9) Many people believe that because deciduous teeth (baby teeth) will be replaced by permanent teeth, they do not need to be cleaned or checked at the dentist. That is incorrect; between the ages of two and five, the deciduous teeth must be cleaned and checked at the dentist on a regular basis. You should encourage youngsters to clean their teeth from a young age; the manner of cleaning doesn’t matter at this time; what matters is that the child becomes accustomed to using a toothbrush. The family should try to correct the child’s cleaning method as the child grows, but it should be done gradually; it is natural for the child to swallow a small amount of toothpaste; therefore, specific toothpaste for children should be used because it contains less fluoride and does not pose a threat to child health.
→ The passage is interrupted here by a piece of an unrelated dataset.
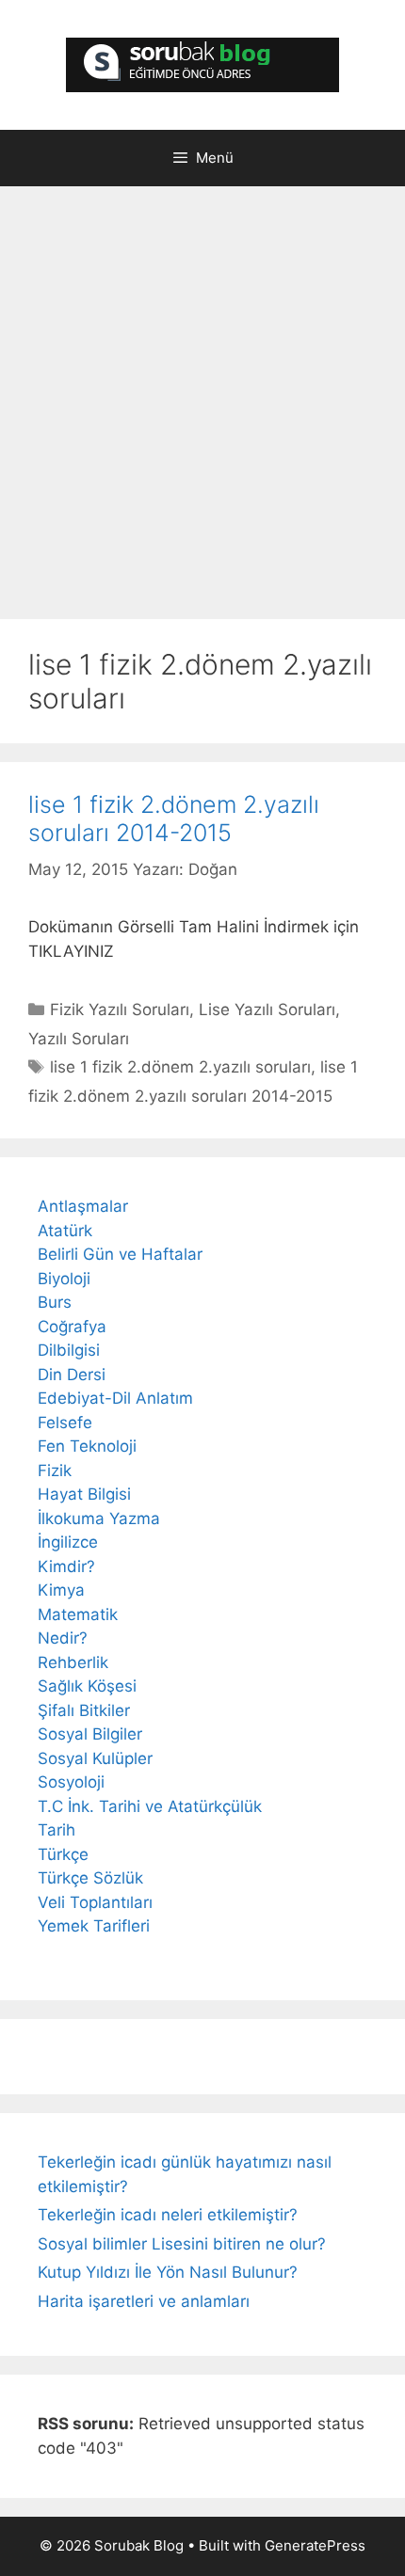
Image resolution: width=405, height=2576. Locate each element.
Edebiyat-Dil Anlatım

Neglecting these things will result in tooth decay and abscesses and infections in the teeth nerves, creating pain and complications for the youngster that could have been avoided easily. Early deciduous tooth loss causes an imbalance in chewing and affects proper pronunciation, as well as the loss of spaces for the growth of permanent teeth, resulting in overlapping and competing with the permanent teeth.
To keep healthy teeth, you should go to the dentist every six months to have your teeth examined, gums checked, and your teeth cleaned if necessary with fluoride application to strengthen your tooth’s resistance to decay because your teeth are designed to last a lifetime.